Electric vehicles and plugin hybrids are finally breaking out of the niche enthusiast market into the main stream. Although EV’s have been around for over 100 years now, networked charging infrastructure is a very new thing. The ability to find these stations, determine whether they are operational, book a charging appointment and pay for electricity is becoming a reality but the market has become segmented just like with mobile phones… think AT&T vs. Verizon.
First things first! Are you trying to charge an old school EV like the Electric Ford Ranger or something newer like the Tesla Roadster? What about the Nissan Leaf or the Toyota Prius Hybrid? Unfortunately, you’d need to use a different charging standard for each of these examples ranging from Small Paddle Inductive (SPI) for the Ranger to a Tesla specific charger for the Roadster to the newest standard, SAE-J1772, for the Leaf and Plugin Prius. The good news is most EV’s can fall back to the standard 120 Volt wall outlet but the downside here is that it could take upwards of six hours to fill all the way up.

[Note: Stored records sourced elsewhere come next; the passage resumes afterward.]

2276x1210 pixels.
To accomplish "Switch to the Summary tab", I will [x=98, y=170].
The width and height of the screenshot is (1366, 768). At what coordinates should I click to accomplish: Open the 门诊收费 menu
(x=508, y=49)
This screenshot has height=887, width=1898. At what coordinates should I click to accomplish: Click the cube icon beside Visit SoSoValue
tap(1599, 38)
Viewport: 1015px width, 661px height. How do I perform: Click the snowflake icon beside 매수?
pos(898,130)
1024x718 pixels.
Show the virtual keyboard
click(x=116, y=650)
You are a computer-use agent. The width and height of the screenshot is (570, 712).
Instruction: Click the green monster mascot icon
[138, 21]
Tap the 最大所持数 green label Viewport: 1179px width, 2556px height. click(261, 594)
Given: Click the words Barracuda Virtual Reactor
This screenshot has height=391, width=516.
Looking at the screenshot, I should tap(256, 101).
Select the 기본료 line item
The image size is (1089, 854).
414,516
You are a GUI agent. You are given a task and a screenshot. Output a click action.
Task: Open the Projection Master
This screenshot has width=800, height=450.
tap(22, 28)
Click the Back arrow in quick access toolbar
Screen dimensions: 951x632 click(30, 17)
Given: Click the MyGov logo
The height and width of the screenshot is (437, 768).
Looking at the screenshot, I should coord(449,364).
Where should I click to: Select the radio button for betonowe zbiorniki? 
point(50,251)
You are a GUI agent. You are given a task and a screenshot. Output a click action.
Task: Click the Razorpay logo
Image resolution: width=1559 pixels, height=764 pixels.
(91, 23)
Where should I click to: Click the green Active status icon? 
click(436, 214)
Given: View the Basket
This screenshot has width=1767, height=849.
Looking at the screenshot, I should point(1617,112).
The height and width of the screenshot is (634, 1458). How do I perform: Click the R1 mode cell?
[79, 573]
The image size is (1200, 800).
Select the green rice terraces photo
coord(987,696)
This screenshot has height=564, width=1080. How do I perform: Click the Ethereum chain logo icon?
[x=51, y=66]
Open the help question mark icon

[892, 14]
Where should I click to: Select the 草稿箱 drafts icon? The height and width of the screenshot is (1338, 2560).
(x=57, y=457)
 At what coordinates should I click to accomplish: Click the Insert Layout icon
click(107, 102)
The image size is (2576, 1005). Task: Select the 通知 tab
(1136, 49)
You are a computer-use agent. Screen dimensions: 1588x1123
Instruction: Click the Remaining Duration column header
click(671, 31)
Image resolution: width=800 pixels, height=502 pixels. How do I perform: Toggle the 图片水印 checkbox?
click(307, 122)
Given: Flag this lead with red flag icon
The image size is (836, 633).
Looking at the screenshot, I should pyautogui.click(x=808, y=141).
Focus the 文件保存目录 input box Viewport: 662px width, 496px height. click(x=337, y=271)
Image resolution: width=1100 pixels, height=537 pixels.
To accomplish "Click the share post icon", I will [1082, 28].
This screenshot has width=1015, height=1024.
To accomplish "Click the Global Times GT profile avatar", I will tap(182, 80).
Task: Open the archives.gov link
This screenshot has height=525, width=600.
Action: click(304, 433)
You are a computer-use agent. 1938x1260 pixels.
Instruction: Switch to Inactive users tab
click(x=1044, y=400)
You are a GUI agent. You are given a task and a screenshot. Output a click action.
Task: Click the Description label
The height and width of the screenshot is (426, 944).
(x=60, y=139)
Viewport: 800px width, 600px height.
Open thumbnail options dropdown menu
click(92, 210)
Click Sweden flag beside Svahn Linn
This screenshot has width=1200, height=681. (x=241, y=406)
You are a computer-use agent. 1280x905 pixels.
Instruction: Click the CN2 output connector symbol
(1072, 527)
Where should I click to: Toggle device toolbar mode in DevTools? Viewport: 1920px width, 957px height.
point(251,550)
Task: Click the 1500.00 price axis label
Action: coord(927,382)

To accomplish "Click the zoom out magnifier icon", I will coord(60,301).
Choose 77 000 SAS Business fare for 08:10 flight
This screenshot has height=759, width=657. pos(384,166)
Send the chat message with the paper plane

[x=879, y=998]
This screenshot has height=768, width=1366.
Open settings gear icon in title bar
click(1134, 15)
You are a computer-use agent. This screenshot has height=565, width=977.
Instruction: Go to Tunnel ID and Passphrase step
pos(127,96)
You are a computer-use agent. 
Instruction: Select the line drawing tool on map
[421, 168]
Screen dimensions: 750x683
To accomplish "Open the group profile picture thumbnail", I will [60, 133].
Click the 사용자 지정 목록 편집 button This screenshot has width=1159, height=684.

So our question actually has two parts now: which charging type do you need and where do you go to find those stations? Thankfully there are several great resources out there that break all the charging standards down in more detail but the short answer is, if you’ve got anything newer than a Tesla and you live in the United States you want SAE-J1772 as shown below.
Now that you’ve got an idea of which type of charger to look for, you need a map! One more thing, once you actually find a charger you might also need a subscription to that network in order to use it. The leading charging networks in the US are GE Watt Station and Coulomb ChargePoint. There are several other smaller brands but those two are the leaders and they each offer a mapping utility for their customers along with spiffy mobile apps to help you on the go. That’s all well and good but if you’re making a cross country trip or trying to decide which network is best before you sign up you might want to check an all encompassing map of EV chargers. That’s where third party mapping websites come in:
- If you’re an EV owner in Europe try uppladdning.nu
- If you’re in the US try using electric.carstations.com
Good luck finding those stations and choosing a network! If you plan it out right you might not have to join a network at all. Many campsites and dealerships are putting in EV charging infrastructure that’s free to use! Nissan in particular is putting in top of the line quick chargers as a sort of promotion for all of its new Leaf vehicles to use.